Preparing the Nomination Package
- For individuals selected for "permanent" review group membership, a nomination package is compiled by the SRO annually.
- The charter for each study section specifies the number of permanent members allowed, although temporary reviewers frequently constitute a significant percentage of the actual review group at a given meeting.
- The number of permanent members is determined by the typical number of applications reviewed, the complexity of the applications, and the breadth of science covered.
- The nomination package consists of:
- A cover letter that addresses both the past and present scientific review needs of the study section regarding the breadth of science and number of applications typically reviewed, as well as the level of seniority and the geographic, gender, race, and ethnic diversity of the current and proposed membership.
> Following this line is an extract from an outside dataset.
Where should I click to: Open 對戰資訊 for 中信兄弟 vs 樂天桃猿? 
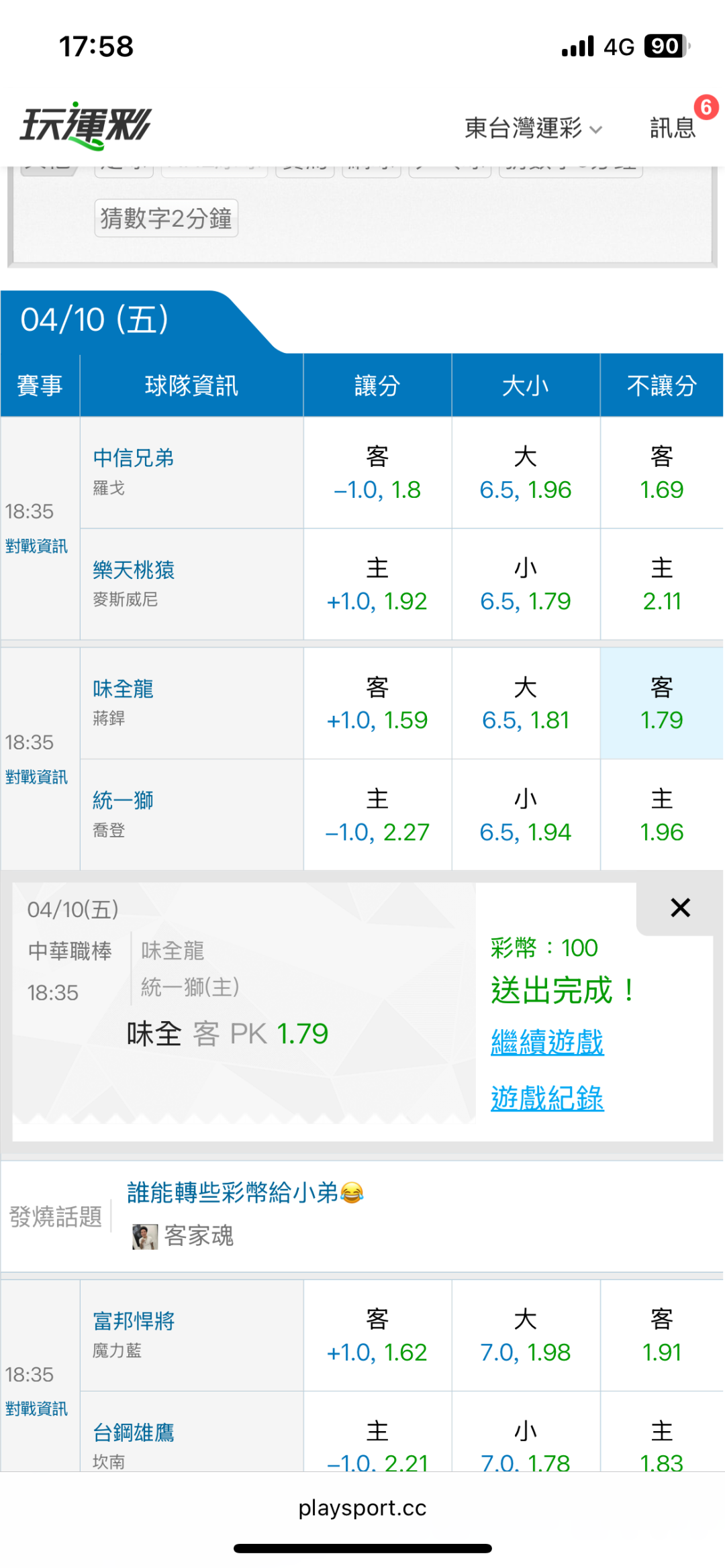[x=37, y=546]
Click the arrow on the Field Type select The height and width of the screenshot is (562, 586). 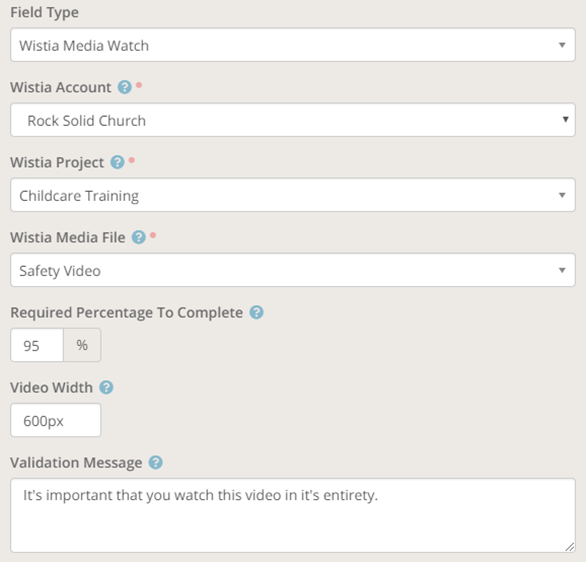[x=562, y=45]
- The nomination slate, which identifies those being recommended for membership, their areas of expertise and terms of service.
- Documentation in support of the nominations, including the CV or NIH Biosketch of each candidate, their record of grant support and/or evidence of their stature in the field, prior review experience, and the rationale for their selection, including an indication of the validation of specific nominees from independent sources.
Obtaining Approval of the Nomination Slate
- The nomination package prepared by the SRO is reviewed from varying perspectives within the Center for Scientific Review prior to its review within the Offices of the Director of NIH.
- Rejection of the nomination package at any level sends it back to the SRO for revision and the process is repeated until final approval is obtained from the Director of NIH.
- Approval of the nomination slate takes the following path:
- The nomination package is prepared by the SRO and reviewed by the Integrated Review Group Chief. Subsequent to approval the package is sent to the Division Director.
- After approval at the Division level, the CSR Committee Management Office (CMO) reviews the package.
- Once the CMO approves the nomination package, it is sent to relevant institute program staff for comment.
- If no concerns are expressed it is then presented to the CSR Director for approval.
- The package is then sent to the central NIH Committee Management office for evaluation.
- If the nomination package is found acceptable, it is sent to the Director of NIH for final signature approval.
The process of preparing and approving nomination slates is designed to help ensure high quality study section membership. While the process is somewhat cumbersome and may not be perfect, empirically it has proven an effective way to select appropriate and effective review groups.